Dans un article intitulé La banalité du mal : ce que dit la recherche en psychologie sociale (2025), Johan Lepage soutient que les attitudes politiques et les attitudes au sein d'un groupe social sont corrélées. Citons-le :
« Une manière d’analyser une corrélation entre deux variables est de postuler l’existence d’une source de variation commune, c’est-à-dire d’une variable plus générale dont les changements s’accompagnent systématiquement d’un changement sur les autres variables. Dit autrement, si deux variables sont corrélées, c’est parce qu’elles dépendent d’une troisième variable. La recherche en psychologie sociale suggère que cette troisième variable puisse être les attitudes autoritaires.
Cette notion "attitude autoritaire" regroupe des attitudes exprimant des orientations hiérarchiques complémentaires :
- l’orientation à la dominance sociale, une attitude orientée vers l’établissement de relations hiérarchiques, inégalitaires entre les groupes humains ;
- l’autoritarisme de droite orienté vers l’appui conservateur aux individus dominants.
La recherche en psychologie expérimentale, en génétique comportementale et en neurosciences montre que ce sont les attitudes autoritaires, plus que toute autre variable (personnalité, éducation, culture notamment), qui déterminent les attitudes intergroupes, les attitudes politiques, et ainsi le comportement plus ou moins coercitif, inégalitaire, et intolérant des personnes ».

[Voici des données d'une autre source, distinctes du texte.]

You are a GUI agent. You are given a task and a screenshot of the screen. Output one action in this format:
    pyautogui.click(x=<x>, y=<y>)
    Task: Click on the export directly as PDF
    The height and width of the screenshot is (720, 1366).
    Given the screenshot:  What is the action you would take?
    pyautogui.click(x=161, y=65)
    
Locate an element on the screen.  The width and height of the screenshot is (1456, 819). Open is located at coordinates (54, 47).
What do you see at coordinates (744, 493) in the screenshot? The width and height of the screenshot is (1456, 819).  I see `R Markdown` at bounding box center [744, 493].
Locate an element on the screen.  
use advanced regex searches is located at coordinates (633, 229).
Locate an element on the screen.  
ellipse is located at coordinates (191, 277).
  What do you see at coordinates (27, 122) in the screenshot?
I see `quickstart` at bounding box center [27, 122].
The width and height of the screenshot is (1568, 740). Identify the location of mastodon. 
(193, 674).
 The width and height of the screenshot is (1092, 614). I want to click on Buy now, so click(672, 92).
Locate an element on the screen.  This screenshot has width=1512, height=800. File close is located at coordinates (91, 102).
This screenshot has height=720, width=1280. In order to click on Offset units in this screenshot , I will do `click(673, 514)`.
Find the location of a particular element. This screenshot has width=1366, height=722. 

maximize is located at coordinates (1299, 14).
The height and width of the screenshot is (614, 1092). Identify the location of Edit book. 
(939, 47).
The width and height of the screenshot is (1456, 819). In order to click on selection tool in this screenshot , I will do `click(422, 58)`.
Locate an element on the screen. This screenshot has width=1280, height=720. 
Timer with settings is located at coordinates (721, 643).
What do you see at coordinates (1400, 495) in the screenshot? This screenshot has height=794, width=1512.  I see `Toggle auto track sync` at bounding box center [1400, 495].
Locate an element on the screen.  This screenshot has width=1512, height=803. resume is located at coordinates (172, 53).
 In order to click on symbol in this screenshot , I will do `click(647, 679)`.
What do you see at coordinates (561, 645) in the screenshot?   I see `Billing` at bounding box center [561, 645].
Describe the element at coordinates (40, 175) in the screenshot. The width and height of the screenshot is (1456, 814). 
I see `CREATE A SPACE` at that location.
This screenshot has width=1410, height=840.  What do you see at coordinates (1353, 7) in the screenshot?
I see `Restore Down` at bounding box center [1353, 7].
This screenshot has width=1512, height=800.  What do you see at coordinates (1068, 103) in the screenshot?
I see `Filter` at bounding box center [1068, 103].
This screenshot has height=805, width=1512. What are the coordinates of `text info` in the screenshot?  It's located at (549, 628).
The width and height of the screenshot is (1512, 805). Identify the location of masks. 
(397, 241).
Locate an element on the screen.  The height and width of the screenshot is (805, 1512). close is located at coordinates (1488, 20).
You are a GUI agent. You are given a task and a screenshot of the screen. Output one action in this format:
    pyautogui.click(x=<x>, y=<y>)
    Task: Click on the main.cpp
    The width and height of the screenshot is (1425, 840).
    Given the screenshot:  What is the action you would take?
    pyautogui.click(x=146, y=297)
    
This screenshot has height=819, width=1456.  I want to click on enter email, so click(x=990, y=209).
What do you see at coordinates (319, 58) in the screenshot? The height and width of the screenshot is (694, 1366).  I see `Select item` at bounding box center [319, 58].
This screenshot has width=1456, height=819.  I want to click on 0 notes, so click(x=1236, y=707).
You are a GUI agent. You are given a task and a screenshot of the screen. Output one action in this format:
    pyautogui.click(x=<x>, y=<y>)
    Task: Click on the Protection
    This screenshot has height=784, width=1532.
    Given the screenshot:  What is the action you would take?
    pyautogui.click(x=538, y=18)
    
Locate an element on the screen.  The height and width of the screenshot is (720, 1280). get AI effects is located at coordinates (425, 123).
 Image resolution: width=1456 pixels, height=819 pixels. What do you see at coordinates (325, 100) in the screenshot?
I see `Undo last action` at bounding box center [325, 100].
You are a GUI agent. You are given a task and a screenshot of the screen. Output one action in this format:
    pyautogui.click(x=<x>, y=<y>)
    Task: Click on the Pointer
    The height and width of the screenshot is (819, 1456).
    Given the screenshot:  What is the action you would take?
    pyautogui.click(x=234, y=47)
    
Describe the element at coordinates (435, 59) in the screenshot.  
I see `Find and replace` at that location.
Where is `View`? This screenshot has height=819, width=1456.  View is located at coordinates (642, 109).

On notera une bizarrerie qui introduit un biais : la qualification « de droite », pour l’appui conservateur aux individus dominants. Il vaudrait mieux appeler cette attitude légitimiste, pour éviter d'entrer dans une discussion politique inextricable sur la droite et la gauche. La dominance sociale et l'autoritarisme sont fréquents chez ceux qui contestent l'ordre existant et sont par conséquent non légitimistes. La décorrélation de la personnalité, de l'éducation, de la culture, du climat sociétal est contestable. Elle vient d'un principe de méthode qui laisse de côté la genèse de l'« attitude autoritaire ».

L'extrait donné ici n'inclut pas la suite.